Of the current Barcelona squad, only four players have so far agreed to this – with those being Marc-Andre ter Stegen, Frenkie De Jong, Clement Lenglet and Gerard Pique.

Barca hope to do this across the whole playing squad though. It would not mean players have their salaries lowered, but rather their payments would be restructured and paid in smaller instalments to help cash flow.

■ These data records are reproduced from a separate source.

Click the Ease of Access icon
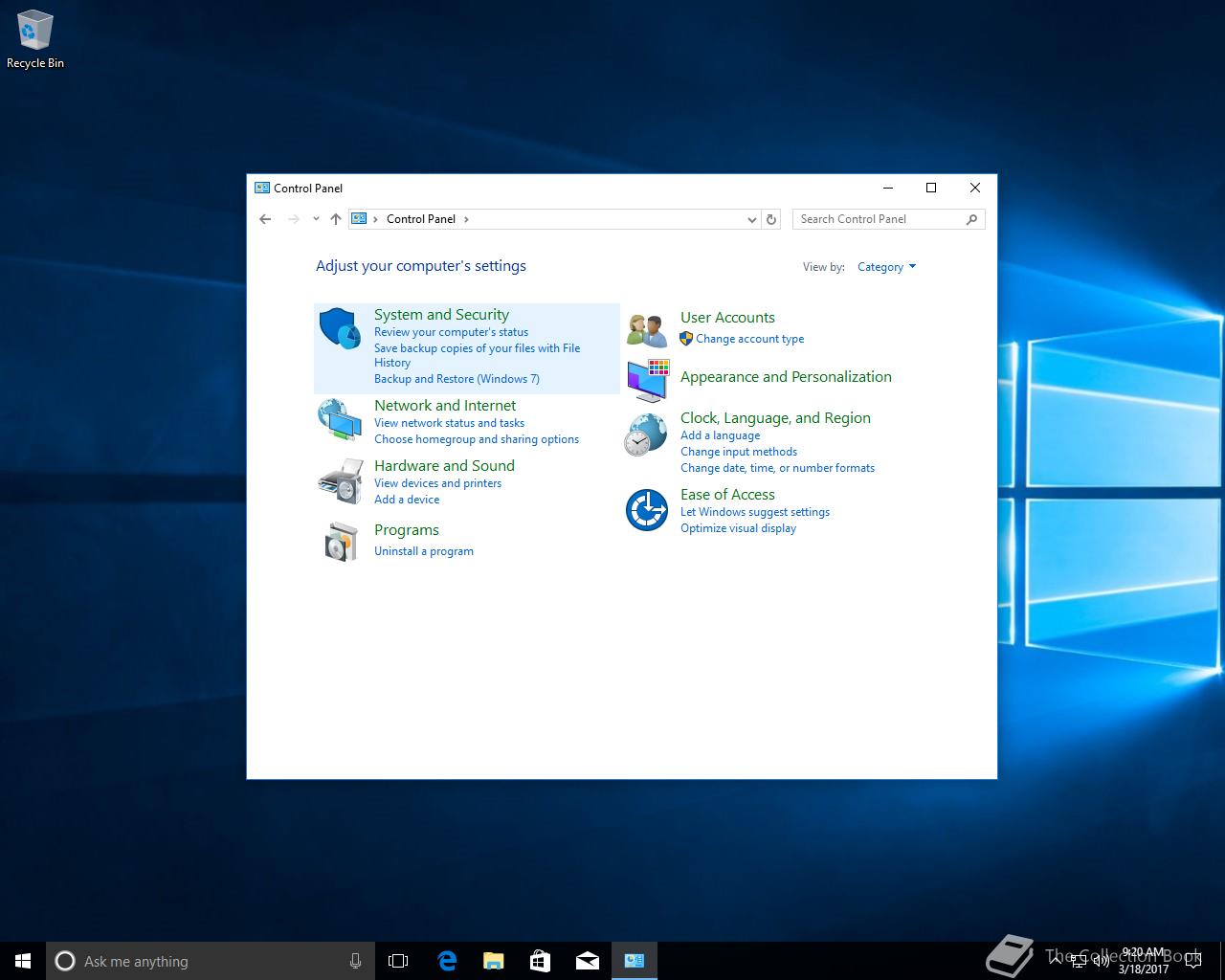pos(647,509)
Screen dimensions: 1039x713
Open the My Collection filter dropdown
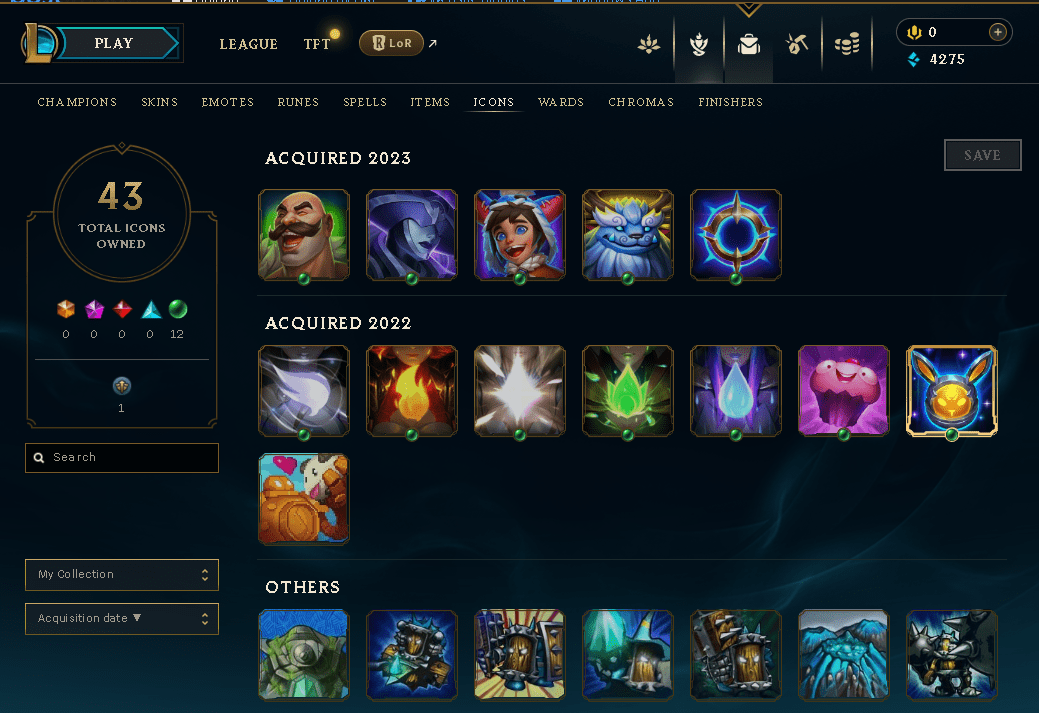pyautogui.click(x=122, y=575)

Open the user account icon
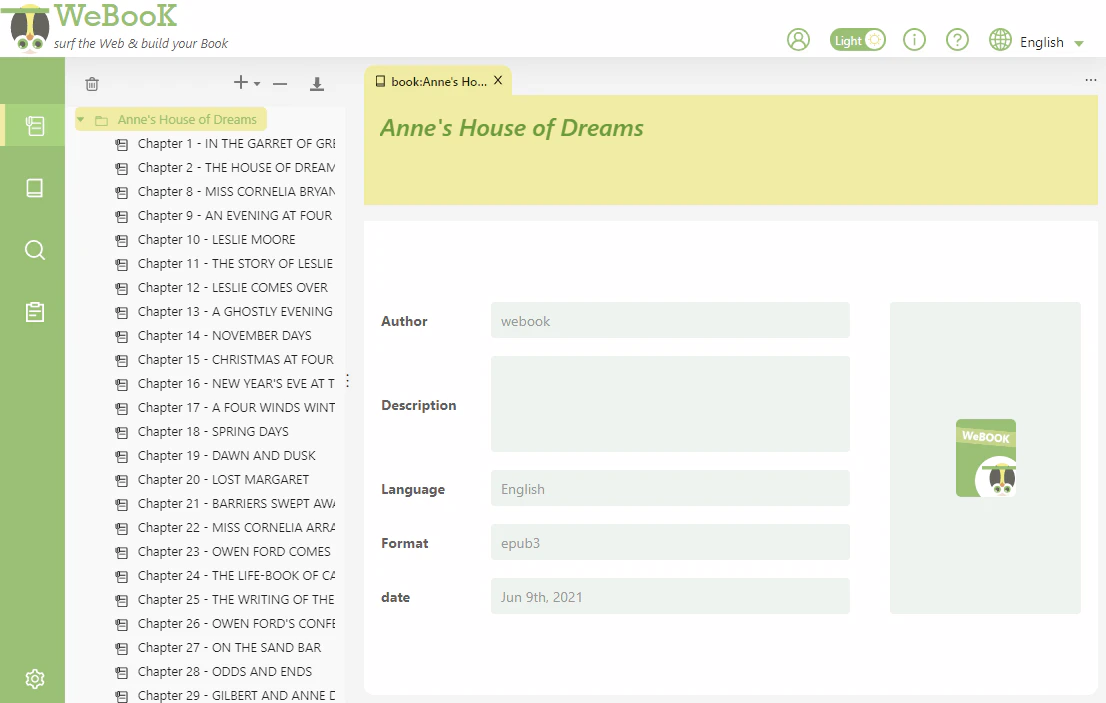pos(798,39)
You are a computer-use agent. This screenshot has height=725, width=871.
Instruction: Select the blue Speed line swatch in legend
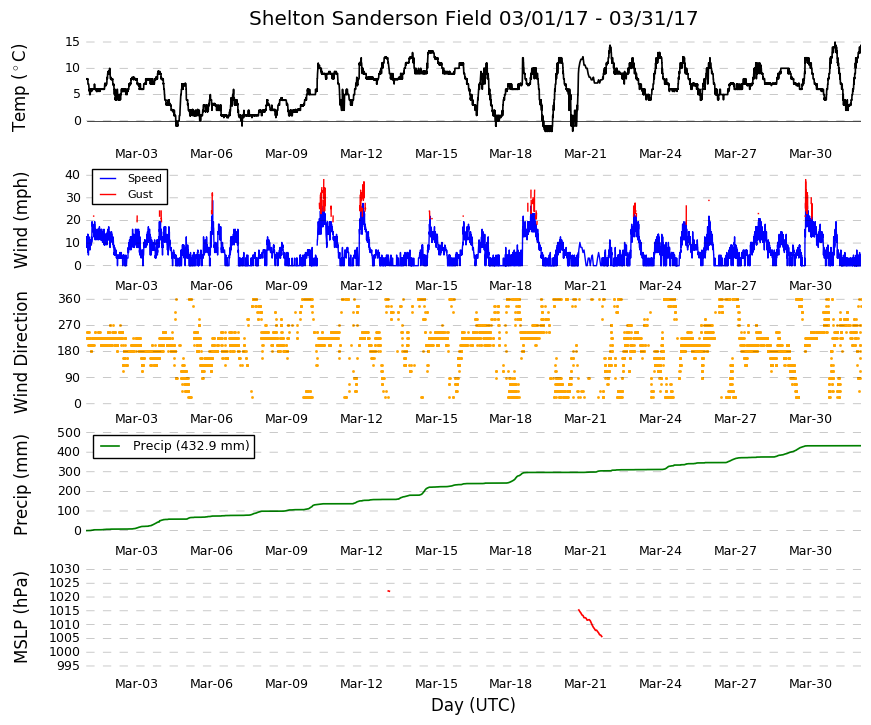(x=108, y=178)
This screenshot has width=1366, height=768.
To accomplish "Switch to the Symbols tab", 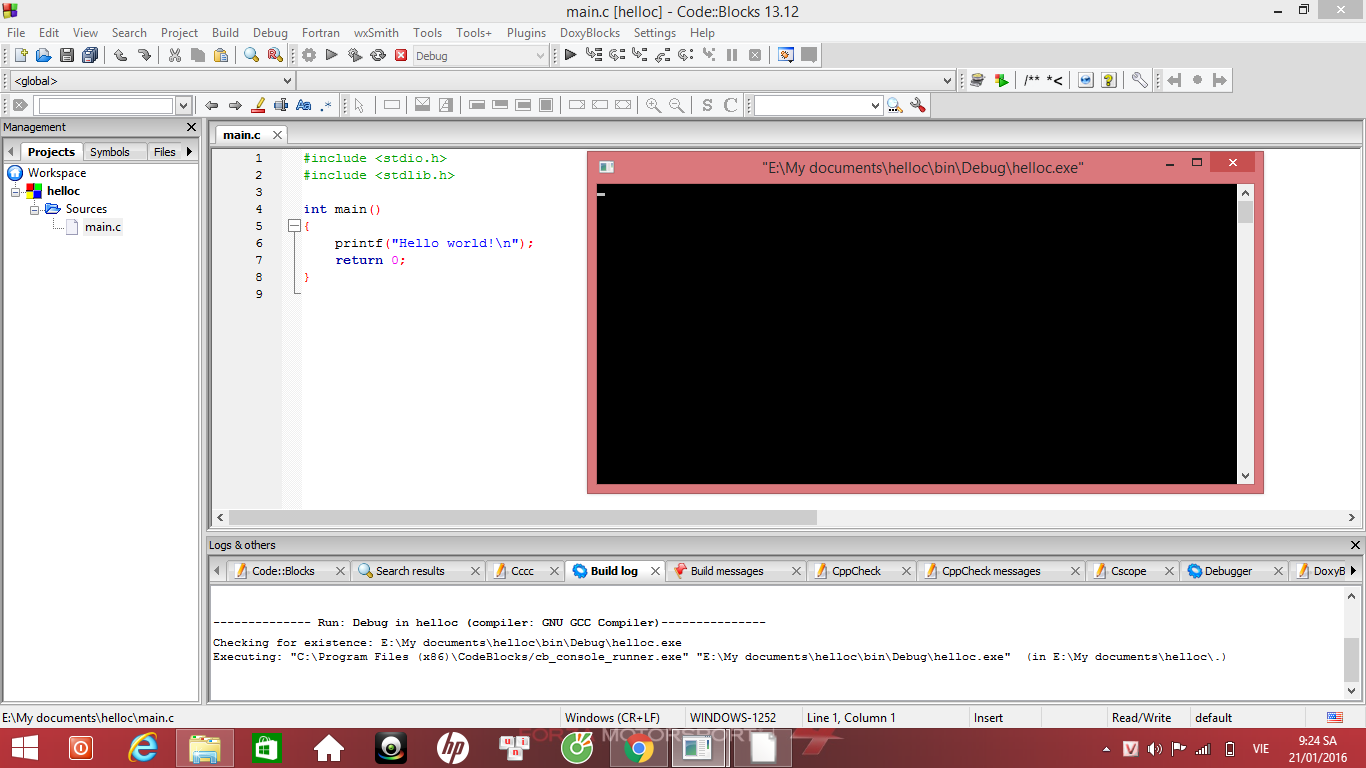I will pyautogui.click(x=110, y=152).
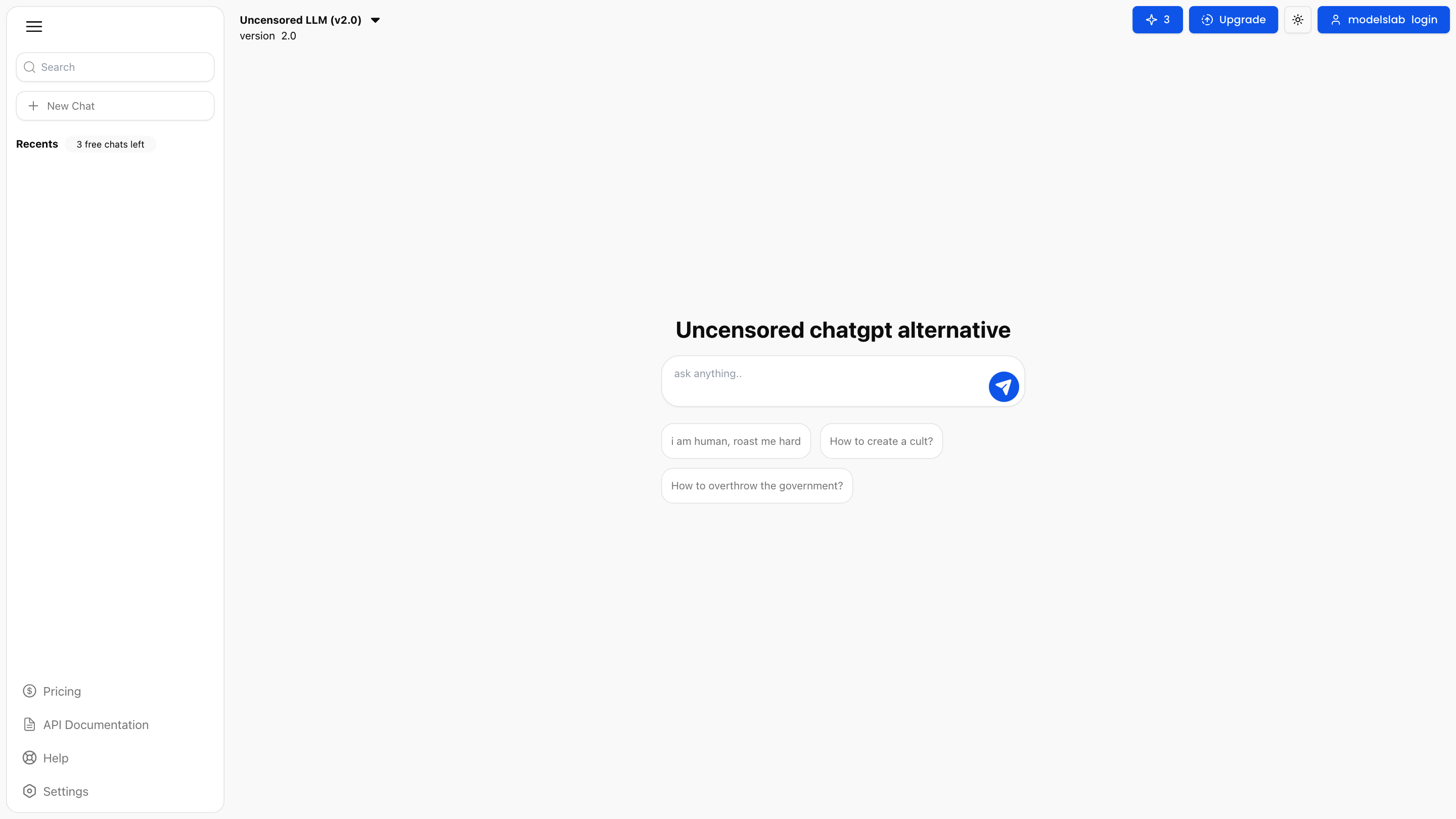This screenshot has width=1456, height=819.
Task: Toggle light/dark theme sun icon
Action: pos(1297,20)
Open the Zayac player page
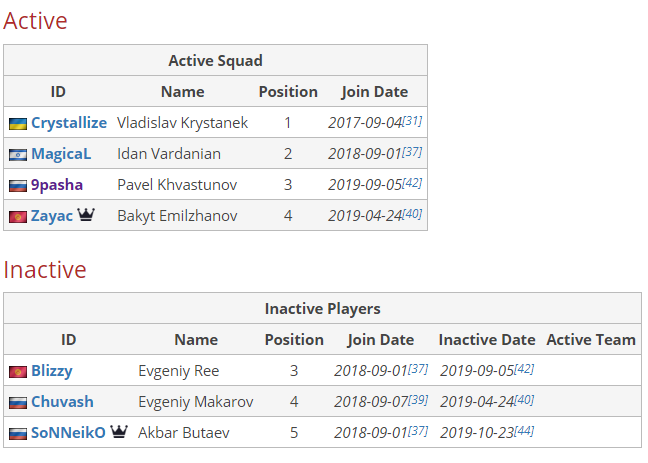 point(52,216)
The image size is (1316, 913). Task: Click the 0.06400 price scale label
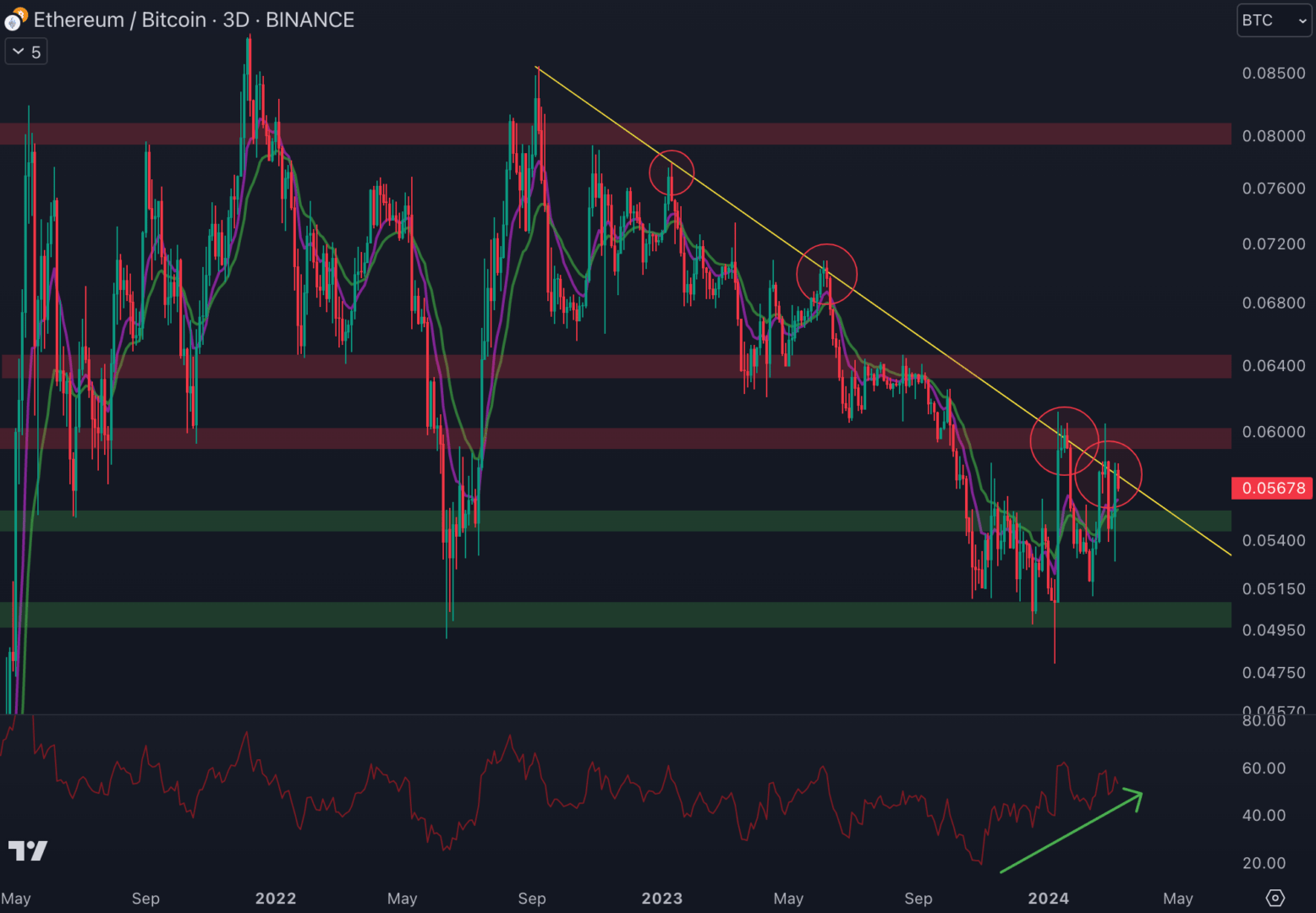click(x=1273, y=366)
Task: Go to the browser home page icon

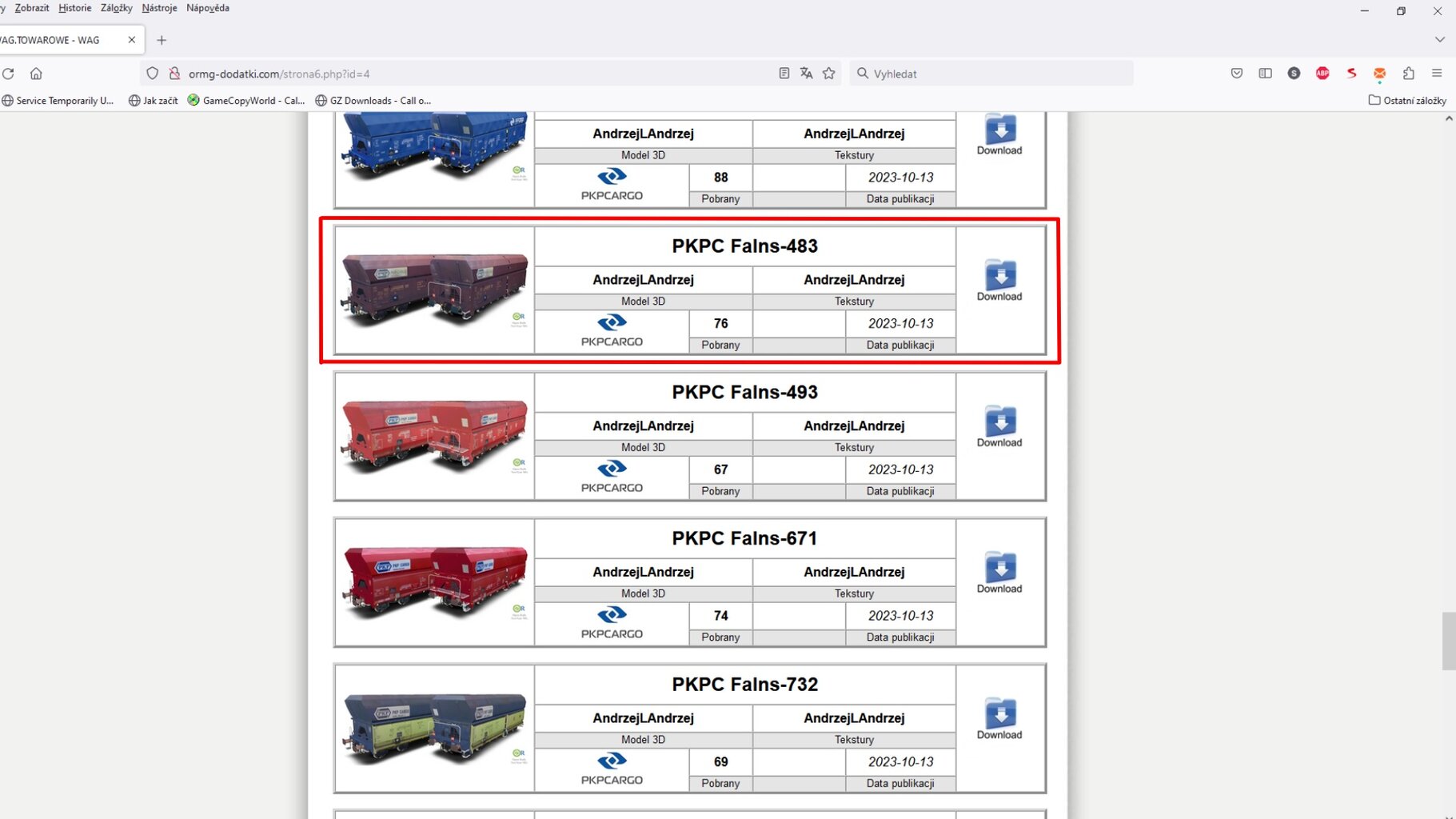Action: point(36,74)
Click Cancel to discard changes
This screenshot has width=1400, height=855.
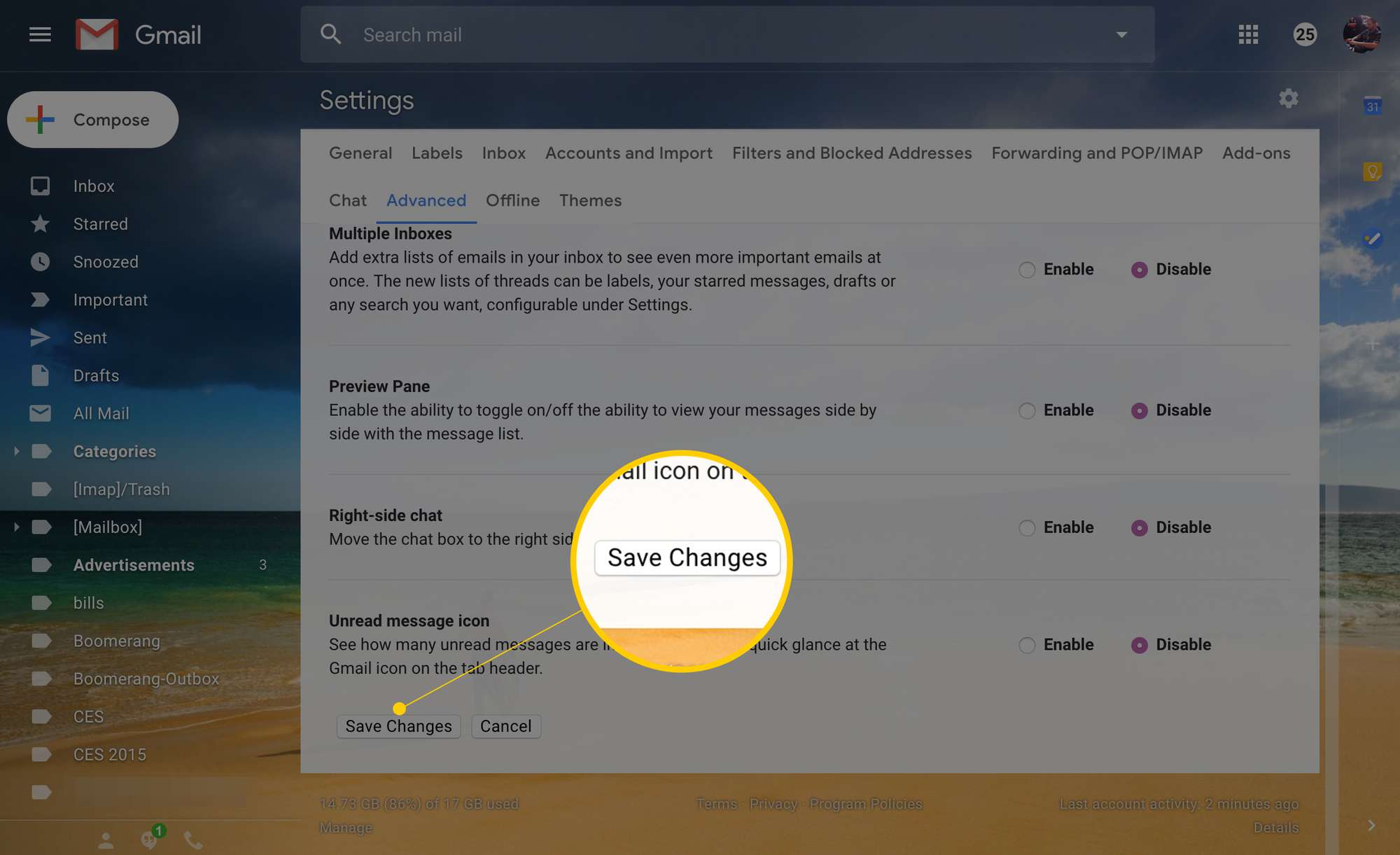pos(505,726)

However, if this can’t be agreed then the final option would see the club allowing players to be ambassadors after retiring and collecting their owed money then. Again, this could pose a financial catastrophe for Barca in the long-term as nobody can predict the true financial implications of the coronavirus pandemic plus any future monetary meltdowns.

If Barcelona’s playing staff do not agree to either proposal then the board would be forced into unilaterally reducing their income.

Doing so though would cause an unsavoury backlash and the Association of Spanish Footballers (AFE) has already indicated that if that was to happen then the players would be released from their contracts.

In part of their statement released last month, the AFE wrote: ‘The club cannot fail to be aware that this process, if carried out in the terms set forth, will entail a more than secure challenge to the measures that are finally adopted, with a high risk of nullity, and the automatic right to indemnified termination of the employment contract of the affected workers, by virtue of the application of article 41 ET itself.

‘We believe that the club must be frank with its members and assume before them that these measures will lead to a very significant loss of FC Barcelona’s assets.’

It’s been a turbulent few weeks for Barca. Just a fortnight ago saw the resignation of president Josep Bartomeu after months of constant criticism.

Barcelona’s interim president Carles Tusquets  wants elections to take place before the end of the year as he tries to put the club’s finances in order as quickly as possible.

‘The most immediate measure is the salary negotiation that ends on November 5,’ Tusquets was quoted in El Periodico.

‘We hope to close an agreement with the players and the non-sports staff of the club. I hope that all the staff are up to the task.

‘The economic situation of the club is very complex.’

Earlier in the year Barca senior players took a string of pay-cuts in line with the club’s battling against the crushing effects of the coronavirus pandemic.

In early October it was announced that the Spanish giants would be undertaking yet another rounds of cuts, after revealing an £88million loss in profits.

Players took a 70 per cent pay-cut back in March to ensure non-playing staff received all of their wages with the pandemic shutting down the sport.